Muhammad Arif Novianto, Oase bagi Anak Penyandang Diabetes
Kesiapan orangtua adalah kunci dalam menghadapi situasi sulit. Dia juga berpendapat banyak orangtua merasa terbebani dan miskin serta menganggap anak mereka yang menderita diabetes melitus sebagai beban.
Bukan hal mudah bagi Muhammad Arif Novianto (56) dan istrinya menerima kenyataan bahwa putra bungsunya, Faiz, menderita diabetes melitus tipe 1 sekitar 13 tahun lalu. Saat itu, Faiz berumur tujuh tahun dan tidak pernah sakit berat meski tubuhnya kurus dengan berat badan kurang dari 20 kilogram.
Suatu hari ketika dalam perjalanan mudik ke kampung halaman tahun 2003, Faiz enam kali buang air kecil. Sebelumnya, ia juga sering mengompol. Istri Arif, Sudarwati, melihat ada sesuatu yang tidak beres dengan fisik anak bungsunya itu.
”Sepulang mudik, istri saya langsung membaca buku Dokter di Rumah Anda. Indikasinya diabetes dari buku itu,” kata Arif di rumahnya di Jakarta Selatan, akhir Maret lalu.
Hasil pemeriksaan dokter menunjukkan kadar gula darah Faiz cukup tinggi. Namun, dokter belum berani menyatakan Faiz sebagai anak dengan diabetes melitus (DM). Untuk memastikannya, Arif membawa Faiz ke dokter endokrin anak, Prof dr Aman Bhakti Pulungan. Prof Aman mendiagnosis Faiz sebagai pasien DM tipe 1.
Diagnosis itu membuat Arif dan istri khawatir dengan biaya pengobatan Faiz yang memerlukan suntikan seumur hidup. Apalagi saat itu Arif sedang tidak bekerja. ”Prof Aman sempat marah ke kami karena kami khawatir kalau Faiz kesakitan dan enggak ada biaya untuk pengobatan,” ujar Arif.
Meski sempat marah, Prof Aman meminta Arif untuk tidak memikirkan biaya terlebih dahulu. ”Yang penting anaknya sehat dulu,” kata Arif menirukan ucapan Prof Aman saat itu.
Arif sempat benar-benar jatuh dalam keputusasaan. Pikiran untuk mengakhiri hidup bahkan sempat tebersit. Namun, menurut dia, Tuhan terus memberikan pertolongan melalui teman dan keluarga terdekat. ”Ketika sedang butuh, ada saja tawaran pekerjaan,” kata Arif yang bekerja di bidang grafis.

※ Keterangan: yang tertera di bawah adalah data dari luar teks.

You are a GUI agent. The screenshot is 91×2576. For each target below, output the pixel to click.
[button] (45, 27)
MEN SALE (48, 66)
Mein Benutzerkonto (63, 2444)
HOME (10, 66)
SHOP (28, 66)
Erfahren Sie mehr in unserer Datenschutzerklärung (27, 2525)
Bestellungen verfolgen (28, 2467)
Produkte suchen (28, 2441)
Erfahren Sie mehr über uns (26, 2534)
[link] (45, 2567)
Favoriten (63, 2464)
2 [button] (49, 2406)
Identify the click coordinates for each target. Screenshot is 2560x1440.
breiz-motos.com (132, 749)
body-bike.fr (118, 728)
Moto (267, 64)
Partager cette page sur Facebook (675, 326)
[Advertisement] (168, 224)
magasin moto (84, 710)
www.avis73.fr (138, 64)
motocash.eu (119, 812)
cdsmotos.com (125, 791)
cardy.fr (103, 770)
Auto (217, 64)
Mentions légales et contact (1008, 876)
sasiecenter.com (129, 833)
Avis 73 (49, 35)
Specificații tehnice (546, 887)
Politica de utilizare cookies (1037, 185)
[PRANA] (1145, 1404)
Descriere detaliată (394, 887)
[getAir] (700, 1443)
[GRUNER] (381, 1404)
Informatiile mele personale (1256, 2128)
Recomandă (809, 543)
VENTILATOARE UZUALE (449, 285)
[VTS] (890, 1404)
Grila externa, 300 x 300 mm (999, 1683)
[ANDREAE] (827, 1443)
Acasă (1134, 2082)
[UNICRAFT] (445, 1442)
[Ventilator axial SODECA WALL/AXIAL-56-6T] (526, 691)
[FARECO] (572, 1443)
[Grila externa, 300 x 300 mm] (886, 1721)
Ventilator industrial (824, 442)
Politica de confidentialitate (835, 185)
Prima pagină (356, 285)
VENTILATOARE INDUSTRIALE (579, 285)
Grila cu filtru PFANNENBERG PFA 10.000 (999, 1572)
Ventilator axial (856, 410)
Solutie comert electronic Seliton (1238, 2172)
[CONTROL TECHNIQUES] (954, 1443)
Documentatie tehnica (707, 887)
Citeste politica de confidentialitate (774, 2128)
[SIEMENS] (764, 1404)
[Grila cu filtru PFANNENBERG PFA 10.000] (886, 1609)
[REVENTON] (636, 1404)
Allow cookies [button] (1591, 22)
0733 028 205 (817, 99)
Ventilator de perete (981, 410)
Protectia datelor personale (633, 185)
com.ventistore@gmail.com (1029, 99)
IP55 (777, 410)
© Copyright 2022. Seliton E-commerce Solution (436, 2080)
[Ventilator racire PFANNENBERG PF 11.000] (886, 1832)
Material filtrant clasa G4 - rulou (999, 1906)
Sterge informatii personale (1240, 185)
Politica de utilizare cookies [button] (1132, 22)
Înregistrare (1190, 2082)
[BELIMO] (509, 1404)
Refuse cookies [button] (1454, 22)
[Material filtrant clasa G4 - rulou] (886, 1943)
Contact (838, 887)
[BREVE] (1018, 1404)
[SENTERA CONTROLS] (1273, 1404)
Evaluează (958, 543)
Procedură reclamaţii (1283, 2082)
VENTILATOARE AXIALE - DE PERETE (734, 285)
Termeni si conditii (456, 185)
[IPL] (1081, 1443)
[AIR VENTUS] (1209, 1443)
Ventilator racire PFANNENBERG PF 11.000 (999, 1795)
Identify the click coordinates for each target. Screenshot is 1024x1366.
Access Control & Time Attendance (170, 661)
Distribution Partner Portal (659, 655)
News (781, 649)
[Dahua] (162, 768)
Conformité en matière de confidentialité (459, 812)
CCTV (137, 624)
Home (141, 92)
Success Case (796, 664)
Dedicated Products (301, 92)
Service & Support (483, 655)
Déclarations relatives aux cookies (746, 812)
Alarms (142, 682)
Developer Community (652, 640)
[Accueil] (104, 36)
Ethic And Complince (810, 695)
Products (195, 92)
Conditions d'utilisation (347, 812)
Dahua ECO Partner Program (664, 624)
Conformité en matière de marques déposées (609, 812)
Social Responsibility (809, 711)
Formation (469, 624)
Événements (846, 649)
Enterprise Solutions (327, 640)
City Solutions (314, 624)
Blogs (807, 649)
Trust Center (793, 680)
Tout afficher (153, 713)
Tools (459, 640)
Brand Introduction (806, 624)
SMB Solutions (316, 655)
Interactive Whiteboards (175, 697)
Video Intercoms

Baca juga :Indonesia dalam Ancaman Obesitas dan Diabetes
Menjadi konselor
Arif dan istri akhirnya menerima kenyataan putranya menderita DM tipe 1. Mereka pun mesti belajar merawat anak dengan DM tipe 1 secara mandiri, antara lain mengecek gula darah dan menyuntik insulin pada Faiz. Edukator yang merupakan seorang perawat hanya mendampingi mereka selama dua minggu untuk memantau pengobatan Faiz.
Seiring waktu, Arif dilibatkan dalam program kerja sama International Diabetes Federation (IDF) dan Ikatan Dokter Anak Indonesia (IDAI) pada 2011. Ia bertugas memberi kesaksian bagi para orangtua dari anak pasien diabetes. Dari aktivitas itu, ia belajar lebih banyak bagaimana merawat anak dengan diabetes.
”Saat ikut dokter dan edukator menjenguk pasien, saya ikut mendengarkan informasi yang diberikan. Itu berulang-ulang tiap dua minggu sekali, selama dua tahun. Jadi saya makin mengerti,” kata Arif.
Pengetahuannya mengenai DM tipe 1 juga bertambah dari kebiasaannya membaca buku. ”Kami betul-betul menyiapkan diri untuk bisa merawat anak sendiri,” tegas Arif.
Pengalaman Arif saat melalui masa sulit merawat Faiz membuatnya menjadi konselor sukarelawan bagi keluarga lain yang memiliki anak dengan diabetes. Saat itu, Ikatan Diabetes Anak dan Remaja (Ikadar) telah dibentuk oleh para dokter endokrin Rumah Sakit Cipto Mangunkusumo (RSCM) Jakarta untuk menjadi wadah bagi keluarga pasien yang mereka tangani.
Untuk meluaskan jangkauan Ikadar yang masih sebatas Jabodetabek, para orangtua yang tergabung di dalamnya bersama para dokter membentuk Yayasan Ikadar pada 2018. Arif dipercaya sebagai Ketua Yayasan Ikadar.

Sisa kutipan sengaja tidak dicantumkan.